Nesta terça-feira (16), o grupo de trabalho da Câmara dos Deputados aprovou o parecer da deputada Tabata Amaral (PSB-SP) sobre o projeto de lei 896/23, que visa criminalizar a misoginia, equiparando-a ao crime de racismo. Essa proposta já recebeu a aprovação do Senado e aguarda agora votação no plenário da Câmara.
Ampliação das Punições
Entre as inovações trazidas pelo projeto, está a ampliação das punições para ações de misoginia realizadas na internet, especialmente aquelas que visam obter lucro ou aumentar a visibilidade. Além disso, a proposta prevê a realização de campanhas públicas para combater a misoginia.
Análise da Proposta
Durante a análise, havia expectativa de que a proposta fosse votada ainda nesta terça, mas a decisão do governo de retirar o regime de urgência para outro projeto impediu essa celeridade. Os líderes partidários concordaram em pautar a matéria para a última semana de junho.
Definição de Misoginia
O texto define misoginia como qualquer prática, indução ou incitação à violência contra a mulher, ou ofensas à dignidade feminina.
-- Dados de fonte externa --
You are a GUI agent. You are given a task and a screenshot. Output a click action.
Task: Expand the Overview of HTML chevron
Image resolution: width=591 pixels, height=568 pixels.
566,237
Tabata Amaral enfatizou a relação entre discurso de ódio e crimes graves, destacando que o feminicídio muitas vezes é precedido por agressões verbais e simbólicas.
Atendimento Especializado
Uma das propostas do projeto é garantir atendimento policial especializado às vítimas de misoginia, considerando suas vulnerabilidades e o risco de revitimização. As Delegacias Especializadas de Atendimento à Mulher (Deams) serão fundamentais nesse contexto, oferecendo acolhimento qualificado.
Medidas Adicionais
Além disso, o projeto modifica a Lei Maria da Penha para incluir medidas de prevenção à violência doméstica, focando na identificação precoce de fatores de risco. O texto também sugere a avaliação periódica de ações governamentais e sociais para fortalecer vínculos familiares e reduzir a dependência financeira das mulheres, que muitas vezes as mantém em ciclos de abuso.